→ **Work instructions**
In the data below, how many lines contain the string "computer"? Give only the figure.

→ **Supplied entries**
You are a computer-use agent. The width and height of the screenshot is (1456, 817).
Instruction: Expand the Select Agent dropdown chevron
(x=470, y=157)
...
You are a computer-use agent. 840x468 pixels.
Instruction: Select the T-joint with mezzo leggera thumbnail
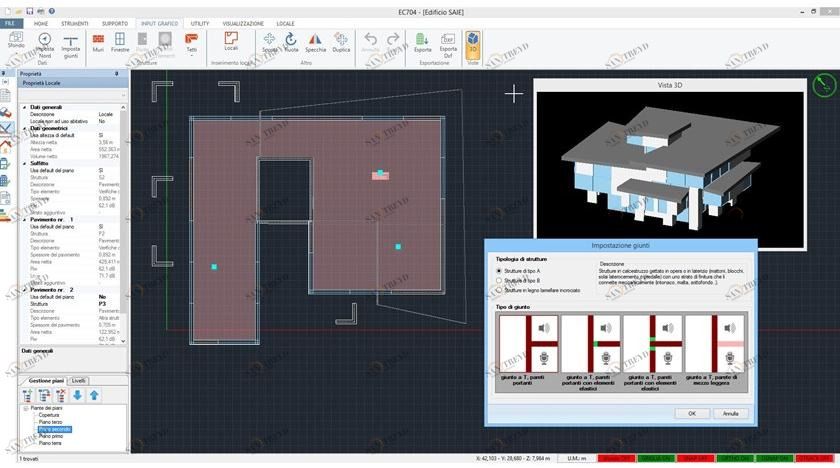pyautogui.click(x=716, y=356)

→ **Exercise response**
2